Against the hostile backdrop of hate crimes and family rejection in the 1990s, with few celebrities or politicians willing to be out publicly, Curve magazine dared to celebrate a full, inclusive range of lesbians, queer women, and nonbinary people, seeding some of the most pressing conversations around LGBTQ+ community today. Growing up, Franco never saw any representation of queer women — she didn’t even know it was possible for a woman to be gay. When she realized she was a lesbian, it changed the course of her life. In 1990, Franco created a safe place for lesbians in the form of Curve magazine. Her approach to threats and erasure in the ‘90s was to highlight all kinds of LGBTQ+ women and make them beautifully visible. The magazine helped build the foundation for the movements being led by today’s queer activists.

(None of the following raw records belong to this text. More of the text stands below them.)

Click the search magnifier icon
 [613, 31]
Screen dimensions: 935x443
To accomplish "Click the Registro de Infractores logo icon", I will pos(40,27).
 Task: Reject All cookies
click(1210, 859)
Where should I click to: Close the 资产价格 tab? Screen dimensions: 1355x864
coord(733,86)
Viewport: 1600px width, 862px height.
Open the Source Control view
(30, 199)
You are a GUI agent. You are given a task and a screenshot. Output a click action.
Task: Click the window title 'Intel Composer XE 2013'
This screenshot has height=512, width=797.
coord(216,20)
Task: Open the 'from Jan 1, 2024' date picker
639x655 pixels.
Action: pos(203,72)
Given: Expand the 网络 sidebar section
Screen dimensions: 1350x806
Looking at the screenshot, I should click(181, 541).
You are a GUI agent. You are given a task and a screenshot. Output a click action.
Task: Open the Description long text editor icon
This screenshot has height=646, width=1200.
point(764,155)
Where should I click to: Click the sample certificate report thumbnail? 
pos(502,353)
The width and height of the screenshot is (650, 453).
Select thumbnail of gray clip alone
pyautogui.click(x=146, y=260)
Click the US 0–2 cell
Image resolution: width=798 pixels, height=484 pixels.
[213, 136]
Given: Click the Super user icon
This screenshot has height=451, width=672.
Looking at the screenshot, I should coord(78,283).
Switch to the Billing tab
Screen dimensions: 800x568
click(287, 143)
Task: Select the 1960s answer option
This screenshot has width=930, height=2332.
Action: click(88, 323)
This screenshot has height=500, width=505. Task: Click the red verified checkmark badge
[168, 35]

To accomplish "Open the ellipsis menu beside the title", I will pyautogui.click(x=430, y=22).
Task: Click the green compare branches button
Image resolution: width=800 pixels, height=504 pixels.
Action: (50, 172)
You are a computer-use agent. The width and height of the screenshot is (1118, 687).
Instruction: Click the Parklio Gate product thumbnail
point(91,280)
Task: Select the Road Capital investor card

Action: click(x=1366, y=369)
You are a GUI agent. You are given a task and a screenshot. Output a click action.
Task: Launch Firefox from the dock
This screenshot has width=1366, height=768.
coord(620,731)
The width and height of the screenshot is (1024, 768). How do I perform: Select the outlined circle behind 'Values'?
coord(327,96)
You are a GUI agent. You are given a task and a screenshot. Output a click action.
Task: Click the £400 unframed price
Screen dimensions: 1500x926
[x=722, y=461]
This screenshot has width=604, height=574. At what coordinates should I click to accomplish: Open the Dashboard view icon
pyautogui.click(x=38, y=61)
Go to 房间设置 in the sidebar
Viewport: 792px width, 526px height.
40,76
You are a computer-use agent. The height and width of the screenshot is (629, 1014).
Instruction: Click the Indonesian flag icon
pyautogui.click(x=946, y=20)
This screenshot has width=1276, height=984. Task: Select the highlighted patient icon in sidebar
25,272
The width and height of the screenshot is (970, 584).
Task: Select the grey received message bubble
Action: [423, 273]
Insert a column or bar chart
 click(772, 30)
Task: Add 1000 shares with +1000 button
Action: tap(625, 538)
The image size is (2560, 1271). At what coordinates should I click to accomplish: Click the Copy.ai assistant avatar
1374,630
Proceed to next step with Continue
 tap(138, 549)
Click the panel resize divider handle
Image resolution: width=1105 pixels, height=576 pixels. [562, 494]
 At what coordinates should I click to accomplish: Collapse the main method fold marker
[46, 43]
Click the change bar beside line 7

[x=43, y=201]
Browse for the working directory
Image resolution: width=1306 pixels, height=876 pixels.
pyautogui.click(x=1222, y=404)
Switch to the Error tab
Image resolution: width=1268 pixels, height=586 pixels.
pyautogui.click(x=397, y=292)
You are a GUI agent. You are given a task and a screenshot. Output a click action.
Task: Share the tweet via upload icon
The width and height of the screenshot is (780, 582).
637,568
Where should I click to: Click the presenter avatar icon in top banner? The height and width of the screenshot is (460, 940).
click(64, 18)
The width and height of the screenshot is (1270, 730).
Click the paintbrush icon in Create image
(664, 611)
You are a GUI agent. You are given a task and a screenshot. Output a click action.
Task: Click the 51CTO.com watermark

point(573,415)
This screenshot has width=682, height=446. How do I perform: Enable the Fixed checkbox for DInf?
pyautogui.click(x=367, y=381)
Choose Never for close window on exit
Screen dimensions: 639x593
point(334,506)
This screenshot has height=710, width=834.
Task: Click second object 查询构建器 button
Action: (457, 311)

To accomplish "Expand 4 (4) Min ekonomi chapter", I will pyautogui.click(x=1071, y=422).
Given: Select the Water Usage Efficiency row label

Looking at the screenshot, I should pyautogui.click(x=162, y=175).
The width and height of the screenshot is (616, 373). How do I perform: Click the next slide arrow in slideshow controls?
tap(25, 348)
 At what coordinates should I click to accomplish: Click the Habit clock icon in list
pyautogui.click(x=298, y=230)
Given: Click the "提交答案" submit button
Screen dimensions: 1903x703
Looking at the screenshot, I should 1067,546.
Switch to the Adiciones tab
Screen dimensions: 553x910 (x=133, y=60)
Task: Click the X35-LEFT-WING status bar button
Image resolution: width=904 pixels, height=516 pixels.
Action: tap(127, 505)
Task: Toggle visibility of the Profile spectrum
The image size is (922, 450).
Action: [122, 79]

In this episode host Michael Shields, Jen Rainin, and Rivkah Beth Medow dig deeply into what the existence of Curve magazine meant to lesbians and the lesbian community while marveling about the obstacles and adversities Franco Stevens navigated bringing Curve to life. They discuss the controversy and complexities surrounding the word “lesbian,” a dispute concerning the name of the magazine which almost brought the publication down, the important work of The Curve Foundation, and, ultimate, they celebrate the profoundly inspiring legacy of Franco Stevens and the magazine she created which meant so much to countless people.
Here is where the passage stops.